Un des enseignements à tirer de la sévère « frappe chirurgicale » des Européens est que la République Démocratique du Congo paie les frais de la désorganisation du secteur de son aviation civile. Notre pays est en effet devenu l’empire d’aéronefs ayant dépassé leur limite d’âge ou ne respectant aucun délai de « check », des pilotes opérant avec des licences de complaisance, des certificats de navigation aérienne délivrés sans le moindre contrôle de l’état technique des avions ni des aptitudes professionnelles des équipages, etc.

Et, comme pour priver les Congolais de toute circonstance atténuante, la série des « crashes » est loin de s’arrêter. Tout le monde sait que les causes de ces catastrophes aériennes sont liées plus aux défaillances humaines et mécaniques qu’à celles de l’état des pistes et des instruments d’aide à la navigation aérienne.

Vivement les LAC !

Maintenant, la République Démocratique du Congo est placée dans une situation inconfortable, du fait de la difficulté d’exploiter désormais en poule les accords aériens d’Etat à Etat, faute de compagnie aérienne nationale viable et de compagnie aérienne privée de substitution. Elle se trouve devant une alternative : soit doter les Lignes Aériennes Congolaises d’une flotte digne de ce nom, soit céder totalement ses parts de marché aux compagnies aériennes nationales d’autres  pays, telles que Brussels Airlines, Air France, Kenya Airways, Ethiopian Airlines, TAP, TAAG, RAM, SAA, etc.
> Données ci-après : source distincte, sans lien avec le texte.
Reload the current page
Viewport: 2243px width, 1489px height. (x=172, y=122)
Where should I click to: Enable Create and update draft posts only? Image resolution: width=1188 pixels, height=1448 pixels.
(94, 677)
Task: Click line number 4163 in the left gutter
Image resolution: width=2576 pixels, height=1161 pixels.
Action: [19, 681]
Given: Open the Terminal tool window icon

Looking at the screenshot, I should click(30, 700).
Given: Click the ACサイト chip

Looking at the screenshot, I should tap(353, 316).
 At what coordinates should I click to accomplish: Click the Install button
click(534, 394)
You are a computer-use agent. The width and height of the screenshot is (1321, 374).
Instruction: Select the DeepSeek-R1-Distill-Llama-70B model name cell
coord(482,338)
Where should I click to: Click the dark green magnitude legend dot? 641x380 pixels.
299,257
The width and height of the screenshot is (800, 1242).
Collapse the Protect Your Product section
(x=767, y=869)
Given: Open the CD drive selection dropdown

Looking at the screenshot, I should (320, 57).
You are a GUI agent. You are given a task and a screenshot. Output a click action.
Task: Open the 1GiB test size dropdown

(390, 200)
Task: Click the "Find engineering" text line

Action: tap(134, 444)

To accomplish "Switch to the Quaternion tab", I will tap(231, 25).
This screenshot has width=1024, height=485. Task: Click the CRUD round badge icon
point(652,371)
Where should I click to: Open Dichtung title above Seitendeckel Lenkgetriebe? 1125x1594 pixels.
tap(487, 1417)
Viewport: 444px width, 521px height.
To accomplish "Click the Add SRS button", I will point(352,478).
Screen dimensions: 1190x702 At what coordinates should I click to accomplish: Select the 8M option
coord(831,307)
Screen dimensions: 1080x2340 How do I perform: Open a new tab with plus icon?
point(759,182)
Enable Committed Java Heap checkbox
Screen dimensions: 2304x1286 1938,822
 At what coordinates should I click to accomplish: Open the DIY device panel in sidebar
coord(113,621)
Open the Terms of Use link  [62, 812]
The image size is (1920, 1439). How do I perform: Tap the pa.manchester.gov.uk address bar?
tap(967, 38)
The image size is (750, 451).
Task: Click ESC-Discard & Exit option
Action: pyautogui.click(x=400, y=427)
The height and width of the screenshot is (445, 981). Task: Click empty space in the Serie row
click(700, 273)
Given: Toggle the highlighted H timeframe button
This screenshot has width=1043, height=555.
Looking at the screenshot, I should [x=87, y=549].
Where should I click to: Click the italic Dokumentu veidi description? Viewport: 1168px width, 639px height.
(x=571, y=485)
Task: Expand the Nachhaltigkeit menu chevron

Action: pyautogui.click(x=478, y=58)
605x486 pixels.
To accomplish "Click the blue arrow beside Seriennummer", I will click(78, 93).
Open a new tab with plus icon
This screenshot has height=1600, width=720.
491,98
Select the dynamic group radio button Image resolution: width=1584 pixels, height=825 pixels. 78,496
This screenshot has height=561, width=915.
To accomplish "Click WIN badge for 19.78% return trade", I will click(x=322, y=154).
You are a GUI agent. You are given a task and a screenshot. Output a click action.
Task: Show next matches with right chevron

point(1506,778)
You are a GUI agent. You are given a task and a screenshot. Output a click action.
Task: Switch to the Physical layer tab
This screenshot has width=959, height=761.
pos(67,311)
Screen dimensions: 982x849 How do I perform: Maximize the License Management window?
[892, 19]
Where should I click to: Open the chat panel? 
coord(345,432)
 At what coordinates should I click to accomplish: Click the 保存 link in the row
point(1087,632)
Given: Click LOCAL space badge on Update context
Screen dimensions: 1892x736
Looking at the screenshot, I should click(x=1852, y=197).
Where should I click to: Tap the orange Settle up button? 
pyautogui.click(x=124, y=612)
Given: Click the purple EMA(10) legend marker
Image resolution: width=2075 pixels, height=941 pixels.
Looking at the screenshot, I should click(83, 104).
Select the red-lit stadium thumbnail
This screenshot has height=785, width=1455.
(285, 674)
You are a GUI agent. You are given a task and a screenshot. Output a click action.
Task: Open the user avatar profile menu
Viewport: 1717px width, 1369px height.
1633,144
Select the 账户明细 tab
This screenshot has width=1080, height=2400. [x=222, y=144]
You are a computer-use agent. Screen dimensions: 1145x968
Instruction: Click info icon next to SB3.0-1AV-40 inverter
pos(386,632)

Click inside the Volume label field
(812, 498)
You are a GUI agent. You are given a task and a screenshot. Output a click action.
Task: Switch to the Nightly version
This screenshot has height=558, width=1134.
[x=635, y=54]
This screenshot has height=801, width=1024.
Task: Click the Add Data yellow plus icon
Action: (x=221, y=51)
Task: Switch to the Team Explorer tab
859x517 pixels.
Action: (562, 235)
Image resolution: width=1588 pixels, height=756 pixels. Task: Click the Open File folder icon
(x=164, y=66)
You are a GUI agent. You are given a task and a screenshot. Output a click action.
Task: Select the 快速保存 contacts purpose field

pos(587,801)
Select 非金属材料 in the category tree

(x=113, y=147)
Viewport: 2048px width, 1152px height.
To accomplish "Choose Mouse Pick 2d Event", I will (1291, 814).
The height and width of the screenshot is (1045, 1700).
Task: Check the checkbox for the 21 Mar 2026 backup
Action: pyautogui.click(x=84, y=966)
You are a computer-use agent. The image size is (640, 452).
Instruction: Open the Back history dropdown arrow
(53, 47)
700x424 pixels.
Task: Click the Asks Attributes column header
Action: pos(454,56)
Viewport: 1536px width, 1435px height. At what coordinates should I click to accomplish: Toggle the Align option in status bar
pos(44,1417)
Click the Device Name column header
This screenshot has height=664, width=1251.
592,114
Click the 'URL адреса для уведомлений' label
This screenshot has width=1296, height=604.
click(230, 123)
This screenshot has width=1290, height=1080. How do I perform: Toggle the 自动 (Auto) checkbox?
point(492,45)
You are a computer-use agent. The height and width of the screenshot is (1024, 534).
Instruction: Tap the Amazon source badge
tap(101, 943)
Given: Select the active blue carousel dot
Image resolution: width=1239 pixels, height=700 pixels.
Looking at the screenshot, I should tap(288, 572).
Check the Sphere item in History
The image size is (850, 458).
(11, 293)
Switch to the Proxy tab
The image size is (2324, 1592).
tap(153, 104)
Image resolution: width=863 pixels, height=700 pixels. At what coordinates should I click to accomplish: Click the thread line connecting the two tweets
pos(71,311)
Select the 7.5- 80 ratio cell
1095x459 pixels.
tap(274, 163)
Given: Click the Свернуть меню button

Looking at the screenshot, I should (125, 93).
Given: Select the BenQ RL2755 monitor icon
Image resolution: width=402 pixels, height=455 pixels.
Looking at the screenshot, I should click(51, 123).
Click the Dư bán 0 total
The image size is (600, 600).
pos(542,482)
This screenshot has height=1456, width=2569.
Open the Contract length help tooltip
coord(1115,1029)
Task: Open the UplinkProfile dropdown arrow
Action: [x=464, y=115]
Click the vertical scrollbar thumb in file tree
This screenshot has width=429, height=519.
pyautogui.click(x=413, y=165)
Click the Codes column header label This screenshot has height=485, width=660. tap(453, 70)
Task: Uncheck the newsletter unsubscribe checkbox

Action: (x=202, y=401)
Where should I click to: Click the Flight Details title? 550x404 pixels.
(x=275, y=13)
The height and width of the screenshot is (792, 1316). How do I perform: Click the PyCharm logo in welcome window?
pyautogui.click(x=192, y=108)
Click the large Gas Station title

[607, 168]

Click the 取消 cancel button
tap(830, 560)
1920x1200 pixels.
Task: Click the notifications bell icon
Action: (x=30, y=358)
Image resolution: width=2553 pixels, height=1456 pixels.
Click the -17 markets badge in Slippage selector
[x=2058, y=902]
C’est le moment ou jamais, de mobiliser les fonds indispensables à la relance de la compagnie aérienne nationale, dont les annales indiquent zéro crash depuis sa création en 1961. Au plan de la sécurité et du confort des vols, les Lignes Aériennes Congolaises alignent un palmarès élogieux. L’expertise humaine, au sol comme en vol, ne demande qu’à être mise à contribution.

Le plan de redressement des LAC, adopté en son temps à l’Assemblée Nationale, au terme d’une commission d’enquête conduite par le député Charles Bofassa Djema, mérite d’être exhumé en vue de sa mise en exécution. La compagnie nationale, sanctionnée dans le tas alors qu’elle n’exploite plus l’axe Kinshasa-Europe depuis 1999, après la rupture de son contrat avec City Bird, peut négocier la révision de son cas auprès de l’Union Européenne. Et, les autorités nationales devraient l’aider à négocier en position de force, notamment avec une flotte de nature à soutenir immédiatement la concurrence sur les lignes éligibles aux accords aériens d’Etat à Etat. Sans la résurrection des Lac, la RDC va être intégralement « colonisée » par les compagnies aériennes étrangères, dont certaines envisagent déjà la création des filiales appelées à s’engouffrer dans le réseau domestique congolais. D’autres ont pris le raccourci en couplant leurs lignes internationales avec des escales dans certaines provinces de notre pays, cas de Kenya Airways.